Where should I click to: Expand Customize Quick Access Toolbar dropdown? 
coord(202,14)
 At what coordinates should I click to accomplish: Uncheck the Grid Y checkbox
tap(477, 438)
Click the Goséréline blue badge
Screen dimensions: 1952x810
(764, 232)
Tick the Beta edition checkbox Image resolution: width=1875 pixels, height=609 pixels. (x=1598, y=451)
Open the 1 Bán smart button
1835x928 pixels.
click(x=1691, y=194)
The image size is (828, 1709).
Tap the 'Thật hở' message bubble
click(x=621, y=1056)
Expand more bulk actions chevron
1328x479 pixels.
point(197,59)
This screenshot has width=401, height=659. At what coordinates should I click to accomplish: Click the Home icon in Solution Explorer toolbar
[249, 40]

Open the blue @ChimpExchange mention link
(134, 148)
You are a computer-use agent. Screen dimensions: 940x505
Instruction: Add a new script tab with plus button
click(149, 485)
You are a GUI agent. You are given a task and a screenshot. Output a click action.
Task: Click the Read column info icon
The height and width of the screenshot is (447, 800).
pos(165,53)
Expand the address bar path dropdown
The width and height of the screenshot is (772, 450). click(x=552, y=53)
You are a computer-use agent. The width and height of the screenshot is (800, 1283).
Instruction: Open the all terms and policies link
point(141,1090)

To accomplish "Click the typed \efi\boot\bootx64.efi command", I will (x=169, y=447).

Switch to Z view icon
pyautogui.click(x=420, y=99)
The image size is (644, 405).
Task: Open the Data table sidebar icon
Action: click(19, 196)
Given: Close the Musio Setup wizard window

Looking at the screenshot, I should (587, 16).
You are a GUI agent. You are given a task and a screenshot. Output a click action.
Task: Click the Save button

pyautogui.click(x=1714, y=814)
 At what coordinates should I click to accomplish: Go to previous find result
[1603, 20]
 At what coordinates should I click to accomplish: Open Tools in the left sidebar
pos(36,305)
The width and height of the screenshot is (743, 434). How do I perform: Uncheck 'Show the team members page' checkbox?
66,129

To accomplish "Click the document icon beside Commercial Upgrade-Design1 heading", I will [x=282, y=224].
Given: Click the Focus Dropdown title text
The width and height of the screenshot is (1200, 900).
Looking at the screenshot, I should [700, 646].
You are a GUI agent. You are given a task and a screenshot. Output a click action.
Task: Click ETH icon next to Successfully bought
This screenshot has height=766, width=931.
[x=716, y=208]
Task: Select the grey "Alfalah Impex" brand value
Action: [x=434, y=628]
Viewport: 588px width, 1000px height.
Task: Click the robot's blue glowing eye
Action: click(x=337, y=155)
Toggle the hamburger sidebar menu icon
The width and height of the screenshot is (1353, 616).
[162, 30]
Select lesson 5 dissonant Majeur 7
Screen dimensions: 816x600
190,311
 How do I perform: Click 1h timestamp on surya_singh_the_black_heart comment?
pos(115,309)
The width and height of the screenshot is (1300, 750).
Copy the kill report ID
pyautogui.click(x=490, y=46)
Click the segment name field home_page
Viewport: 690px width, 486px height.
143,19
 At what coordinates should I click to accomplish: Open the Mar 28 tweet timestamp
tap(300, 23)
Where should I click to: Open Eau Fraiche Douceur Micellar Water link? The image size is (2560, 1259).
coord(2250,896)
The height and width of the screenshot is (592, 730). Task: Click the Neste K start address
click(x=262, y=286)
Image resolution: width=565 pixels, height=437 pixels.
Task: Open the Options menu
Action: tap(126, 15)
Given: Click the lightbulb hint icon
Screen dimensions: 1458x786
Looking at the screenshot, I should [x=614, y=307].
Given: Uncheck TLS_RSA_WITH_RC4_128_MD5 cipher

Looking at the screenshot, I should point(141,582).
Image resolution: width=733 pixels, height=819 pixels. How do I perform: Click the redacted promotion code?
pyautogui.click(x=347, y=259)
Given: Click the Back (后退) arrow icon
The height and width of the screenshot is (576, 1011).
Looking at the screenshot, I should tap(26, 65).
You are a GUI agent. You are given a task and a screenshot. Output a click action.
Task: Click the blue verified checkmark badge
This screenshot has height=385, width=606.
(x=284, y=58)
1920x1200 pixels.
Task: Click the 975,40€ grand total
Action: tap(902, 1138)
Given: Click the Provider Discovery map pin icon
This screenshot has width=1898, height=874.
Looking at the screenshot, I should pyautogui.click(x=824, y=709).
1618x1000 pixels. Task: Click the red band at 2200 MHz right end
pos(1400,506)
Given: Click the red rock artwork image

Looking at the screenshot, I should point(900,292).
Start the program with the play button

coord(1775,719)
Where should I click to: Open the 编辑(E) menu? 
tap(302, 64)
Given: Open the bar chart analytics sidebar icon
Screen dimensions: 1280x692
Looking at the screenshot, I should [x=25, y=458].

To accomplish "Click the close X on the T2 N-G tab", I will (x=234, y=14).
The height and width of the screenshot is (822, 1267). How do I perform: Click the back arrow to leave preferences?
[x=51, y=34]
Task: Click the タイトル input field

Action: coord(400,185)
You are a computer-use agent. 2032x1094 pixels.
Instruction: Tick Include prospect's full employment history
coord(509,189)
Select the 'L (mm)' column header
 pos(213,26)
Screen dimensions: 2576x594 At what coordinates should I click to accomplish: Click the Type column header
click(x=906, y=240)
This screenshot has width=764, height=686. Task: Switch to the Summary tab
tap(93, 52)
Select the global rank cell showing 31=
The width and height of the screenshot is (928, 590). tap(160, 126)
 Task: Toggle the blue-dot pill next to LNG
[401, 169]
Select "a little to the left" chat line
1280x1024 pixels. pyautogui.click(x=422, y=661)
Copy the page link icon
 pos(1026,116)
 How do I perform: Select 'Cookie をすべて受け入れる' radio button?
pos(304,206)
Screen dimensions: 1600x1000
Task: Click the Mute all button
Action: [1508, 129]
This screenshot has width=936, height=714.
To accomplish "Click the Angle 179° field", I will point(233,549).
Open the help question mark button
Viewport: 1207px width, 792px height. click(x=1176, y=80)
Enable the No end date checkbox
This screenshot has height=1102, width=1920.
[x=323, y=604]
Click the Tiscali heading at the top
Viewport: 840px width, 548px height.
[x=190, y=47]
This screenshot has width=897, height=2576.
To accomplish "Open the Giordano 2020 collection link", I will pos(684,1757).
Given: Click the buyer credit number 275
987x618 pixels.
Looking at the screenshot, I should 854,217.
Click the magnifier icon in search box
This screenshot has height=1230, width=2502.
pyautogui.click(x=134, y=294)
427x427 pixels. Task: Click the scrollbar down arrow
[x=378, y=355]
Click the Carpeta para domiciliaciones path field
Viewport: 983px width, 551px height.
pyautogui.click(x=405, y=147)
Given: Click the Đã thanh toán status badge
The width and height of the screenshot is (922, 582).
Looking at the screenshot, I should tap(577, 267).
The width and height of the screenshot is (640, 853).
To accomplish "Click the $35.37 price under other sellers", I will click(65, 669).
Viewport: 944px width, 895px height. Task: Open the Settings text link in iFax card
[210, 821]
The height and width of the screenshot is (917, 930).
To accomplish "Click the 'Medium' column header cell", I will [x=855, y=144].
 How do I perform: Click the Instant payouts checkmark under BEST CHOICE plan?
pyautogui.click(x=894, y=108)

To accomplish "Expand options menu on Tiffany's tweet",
---*---
- _Problem_
The lines above from the one with "How do I perform: Click 1h" through the one with "Task: Click the blue verified checkmark badge" are to be duplicated exactly, ends included, with nothing added.

- _Written answer_
 How do I perform: Click 1h timestamp on surya_singh_the_black_heart comment?
pos(115,309)
The width and height of the screenshot is (1300, 750).
Copy the kill report ID
pyautogui.click(x=490, y=46)
Click the segment name field home_page
Viewport: 690px width, 486px height.
143,19
 At what coordinates should I click to accomplish: Open the Mar 28 tweet timestamp
tap(300, 23)
Where should I click to: Open Eau Fraiche Douceur Micellar Water link? The image size is (2560, 1259).
coord(2250,896)
The height and width of the screenshot is (592, 730). Task: Click the Neste K start address
click(x=262, y=286)
Image resolution: width=565 pixels, height=437 pixels.
Task: Open the Options menu
Action: tap(126, 15)
Given: Click the lightbulb hint icon
Screen dimensions: 1458x786
Looking at the screenshot, I should [x=614, y=307].
Given: Uncheck TLS_RSA_WITH_RC4_128_MD5 cipher

Looking at the screenshot, I should point(141,582).
Image resolution: width=733 pixels, height=819 pixels. How do I perform: Click the redacted promotion code?
pyautogui.click(x=347, y=259)
Given: Click the Back (后退) arrow icon
The height and width of the screenshot is (576, 1011).
Looking at the screenshot, I should tap(26, 65).
You are a GUI agent. You are given a task and a screenshot. Output a click action.
Task: Click the blue verified checkmark badge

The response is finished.